__OBJETIVO__
Localiza en los registros todas las líneas que contienen la palabra "Click" y cópialas completas. Distingue entre mayúsculas y minúsculas.

__REGISTROS PROPORCIONADOS__
========

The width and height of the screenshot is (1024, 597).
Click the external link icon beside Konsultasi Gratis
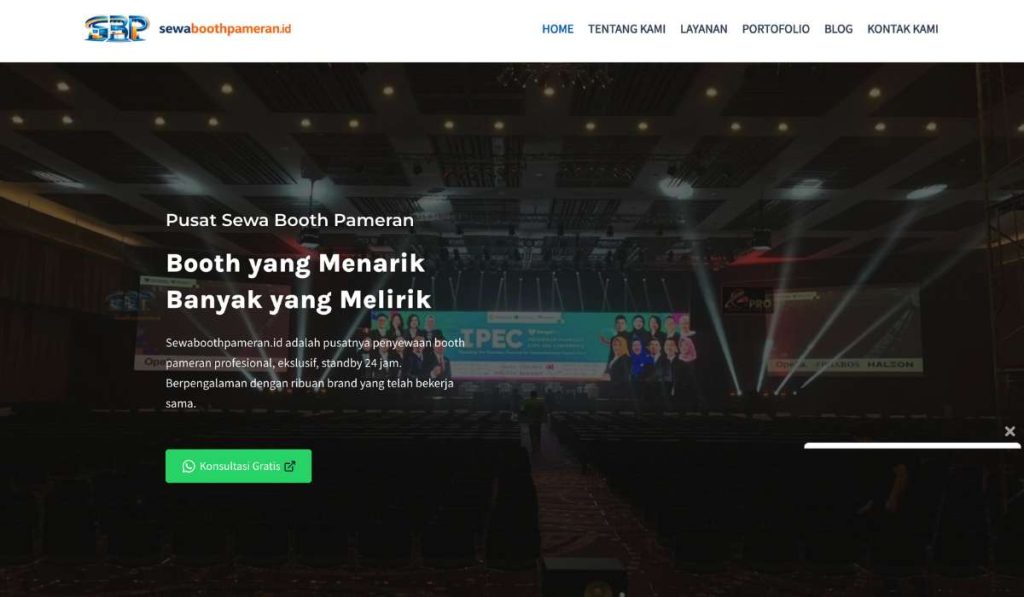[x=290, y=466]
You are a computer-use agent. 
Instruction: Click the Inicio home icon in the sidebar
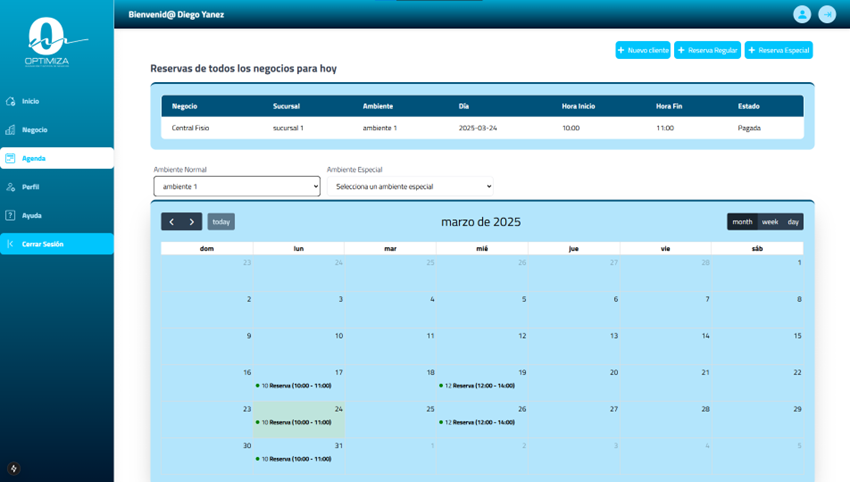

========

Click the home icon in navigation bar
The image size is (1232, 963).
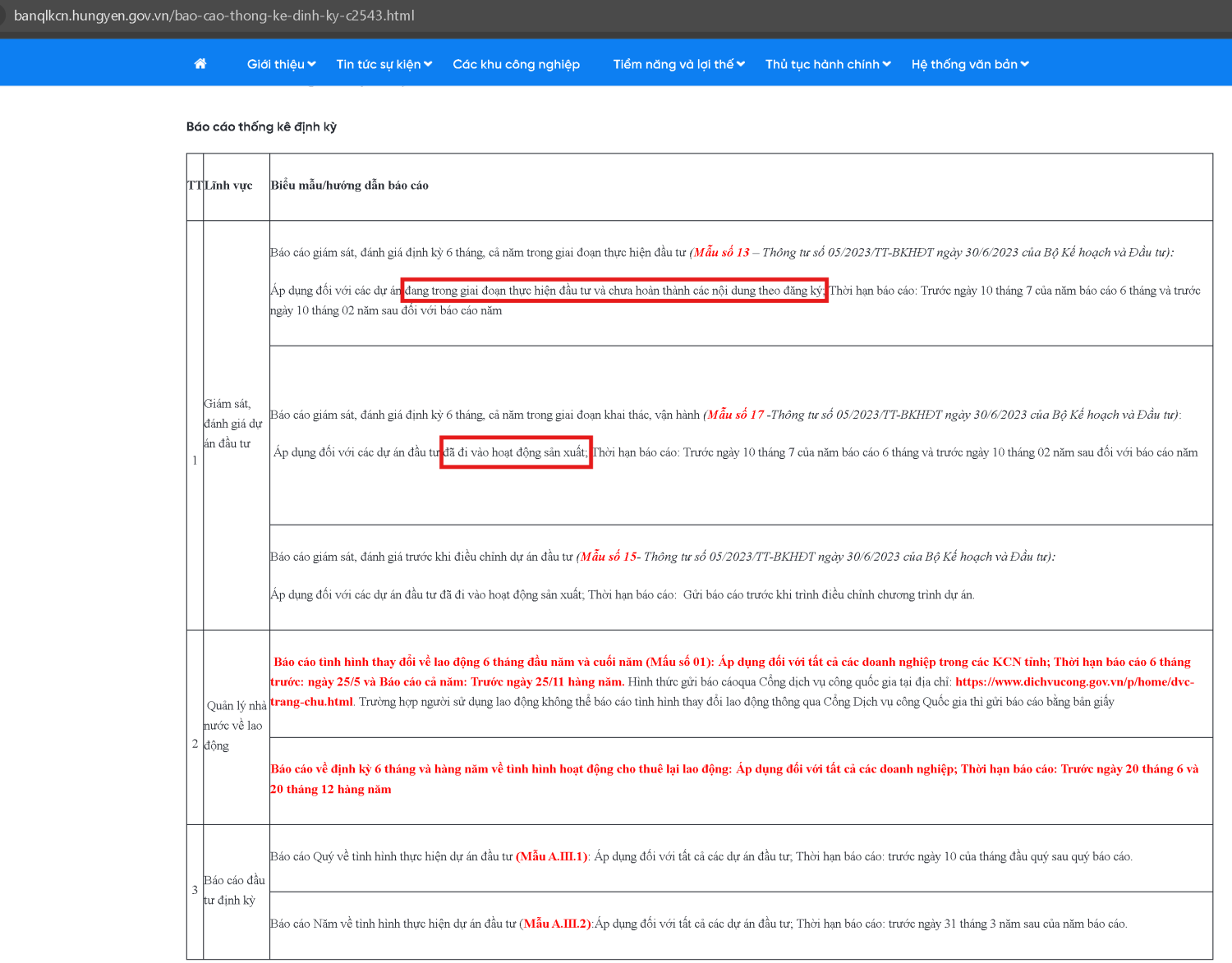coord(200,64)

========

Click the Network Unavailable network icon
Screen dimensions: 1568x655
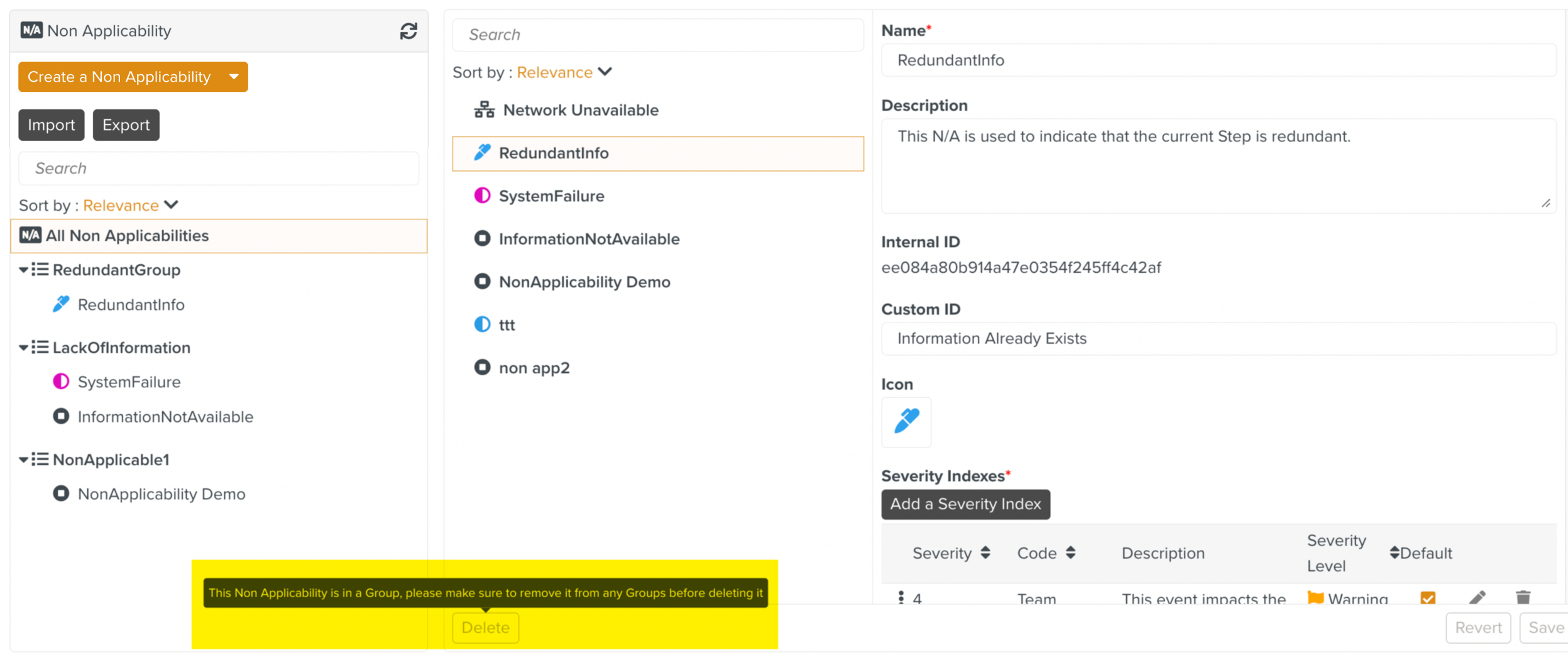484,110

========

__SALIDA COMPLETA__
Click the external link icon beside Konsultasi Gratis
Instruction: Click the Inicio home icon in the sidebar
Click the home icon in navigation bar
Click the Network Unavailable network icon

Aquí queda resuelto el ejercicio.